**PROBLEM DETAILS:**
From the entries below, transcribe exactly the lines between the line holding "Cadillac (45, 2285)" and the line holding "Sale (32, 1852)", inclusive; skip all other lines.
START INPUT
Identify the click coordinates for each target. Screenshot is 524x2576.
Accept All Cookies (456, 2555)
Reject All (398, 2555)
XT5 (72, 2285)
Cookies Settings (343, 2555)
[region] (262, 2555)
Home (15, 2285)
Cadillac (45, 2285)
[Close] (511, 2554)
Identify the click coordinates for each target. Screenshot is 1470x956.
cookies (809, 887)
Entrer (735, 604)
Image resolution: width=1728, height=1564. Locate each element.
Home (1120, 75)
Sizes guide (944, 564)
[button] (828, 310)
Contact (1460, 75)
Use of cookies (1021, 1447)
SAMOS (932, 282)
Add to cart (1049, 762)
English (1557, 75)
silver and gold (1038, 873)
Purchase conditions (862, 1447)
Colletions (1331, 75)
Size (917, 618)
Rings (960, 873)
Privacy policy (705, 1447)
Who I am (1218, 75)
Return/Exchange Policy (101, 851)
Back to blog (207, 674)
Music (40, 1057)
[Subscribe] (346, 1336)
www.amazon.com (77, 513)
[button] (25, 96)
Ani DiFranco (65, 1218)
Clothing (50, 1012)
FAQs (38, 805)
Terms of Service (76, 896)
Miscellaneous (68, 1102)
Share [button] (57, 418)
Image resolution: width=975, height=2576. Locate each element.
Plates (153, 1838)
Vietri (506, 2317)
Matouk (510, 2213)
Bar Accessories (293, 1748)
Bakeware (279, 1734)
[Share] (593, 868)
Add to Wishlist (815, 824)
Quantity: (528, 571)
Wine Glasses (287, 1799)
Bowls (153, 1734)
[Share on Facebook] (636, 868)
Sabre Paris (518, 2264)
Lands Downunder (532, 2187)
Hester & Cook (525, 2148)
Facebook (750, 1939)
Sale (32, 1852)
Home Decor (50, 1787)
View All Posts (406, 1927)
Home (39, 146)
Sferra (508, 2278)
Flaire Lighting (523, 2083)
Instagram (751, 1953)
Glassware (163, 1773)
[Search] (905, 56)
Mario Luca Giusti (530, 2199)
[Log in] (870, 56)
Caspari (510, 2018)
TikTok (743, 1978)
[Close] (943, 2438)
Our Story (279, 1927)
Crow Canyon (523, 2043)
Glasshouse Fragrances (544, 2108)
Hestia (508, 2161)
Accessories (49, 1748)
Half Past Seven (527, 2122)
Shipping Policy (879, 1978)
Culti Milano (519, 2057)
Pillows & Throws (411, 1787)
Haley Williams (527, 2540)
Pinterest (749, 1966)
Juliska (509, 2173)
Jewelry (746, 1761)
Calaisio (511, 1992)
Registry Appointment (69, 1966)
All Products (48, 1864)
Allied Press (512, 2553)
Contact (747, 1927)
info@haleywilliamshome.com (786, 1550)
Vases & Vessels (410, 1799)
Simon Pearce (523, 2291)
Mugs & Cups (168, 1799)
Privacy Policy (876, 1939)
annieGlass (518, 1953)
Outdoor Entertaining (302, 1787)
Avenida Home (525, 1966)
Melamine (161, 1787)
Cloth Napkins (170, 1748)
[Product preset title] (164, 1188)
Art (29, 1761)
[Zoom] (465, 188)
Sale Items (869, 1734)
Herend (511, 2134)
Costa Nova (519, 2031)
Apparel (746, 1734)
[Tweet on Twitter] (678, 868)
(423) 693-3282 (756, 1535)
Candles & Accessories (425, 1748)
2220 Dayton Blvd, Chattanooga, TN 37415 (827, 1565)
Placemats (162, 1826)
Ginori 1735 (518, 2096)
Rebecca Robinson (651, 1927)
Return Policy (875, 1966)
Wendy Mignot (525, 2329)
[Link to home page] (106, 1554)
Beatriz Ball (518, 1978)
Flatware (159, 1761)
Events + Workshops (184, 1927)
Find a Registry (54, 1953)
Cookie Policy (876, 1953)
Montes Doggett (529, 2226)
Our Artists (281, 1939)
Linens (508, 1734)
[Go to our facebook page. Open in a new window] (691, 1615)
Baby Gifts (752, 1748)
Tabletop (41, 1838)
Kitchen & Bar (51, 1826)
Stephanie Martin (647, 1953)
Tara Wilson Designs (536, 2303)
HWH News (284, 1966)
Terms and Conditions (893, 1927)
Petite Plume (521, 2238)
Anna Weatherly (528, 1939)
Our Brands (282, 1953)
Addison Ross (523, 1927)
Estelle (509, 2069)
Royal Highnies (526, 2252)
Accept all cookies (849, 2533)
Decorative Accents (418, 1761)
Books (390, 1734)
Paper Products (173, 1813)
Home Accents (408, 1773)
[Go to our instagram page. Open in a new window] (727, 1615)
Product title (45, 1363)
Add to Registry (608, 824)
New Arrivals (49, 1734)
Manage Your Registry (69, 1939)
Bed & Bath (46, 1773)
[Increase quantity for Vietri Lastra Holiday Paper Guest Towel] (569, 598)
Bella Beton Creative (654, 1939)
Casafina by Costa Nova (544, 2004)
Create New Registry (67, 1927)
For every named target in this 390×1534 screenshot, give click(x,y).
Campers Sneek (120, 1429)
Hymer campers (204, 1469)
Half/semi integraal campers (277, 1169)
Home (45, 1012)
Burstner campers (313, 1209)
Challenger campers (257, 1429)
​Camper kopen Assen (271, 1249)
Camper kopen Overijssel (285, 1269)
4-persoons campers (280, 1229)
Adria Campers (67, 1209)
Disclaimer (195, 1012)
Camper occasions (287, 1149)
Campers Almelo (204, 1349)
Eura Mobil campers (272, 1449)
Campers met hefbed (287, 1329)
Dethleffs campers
END INPUT
**WRITTEN ANSWER:**
Cadillac (45, 2285)
[Close] (511, 2554)
Identify the click coordinates for each target. Screenshot is 1470x956.
cookies (809, 887)
Entrer (735, 604)
Image resolution: width=1728, height=1564. Locate each element.
Home (1120, 75)
Sizes guide (944, 564)
[button] (828, 310)
Contact (1460, 75)
Use of cookies (1021, 1447)
SAMOS (932, 282)
Add to cart (1049, 762)
English (1557, 75)
silver and gold (1038, 873)
Purchase conditions (862, 1447)
Colletions (1331, 75)
Size (917, 618)
Rings (960, 873)
Privacy policy (705, 1447)
Who I am (1218, 75)
Return/Exchange Policy (101, 851)
Back to blog (207, 674)
Music (40, 1057)
[Subscribe] (346, 1336)
www.amazon.com (77, 513)
[button] (25, 96)
Ani DiFranco (65, 1218)
Clothing (50, 1012)
FAQs (38, 805)
Terms of Service (76, 896)
Miscellaneous (68, 1102)
Share [button] (57, 418)
Image resolution: width=975, height=2576. Locate each element.
Plates (153, 1838)
Vietri (506, 2317)
Matouk (510, 2213)
Bar Accessories (293, 1748)
Bakeware (279, 1734)
[Share] (593, 868)
Add to Wishlist (815, 824)
Quantity: (528, 571)
Wine Glasses (287, 1799)
Bowls (153, 1734)
[Share on Facebook] (636, 868)
Sabre Paris (518, 2264)
Lands Downunder (532, 2187)
Hester & Cook (525, 2148)
Facebook (750, 1939)
Sale (32, 1852)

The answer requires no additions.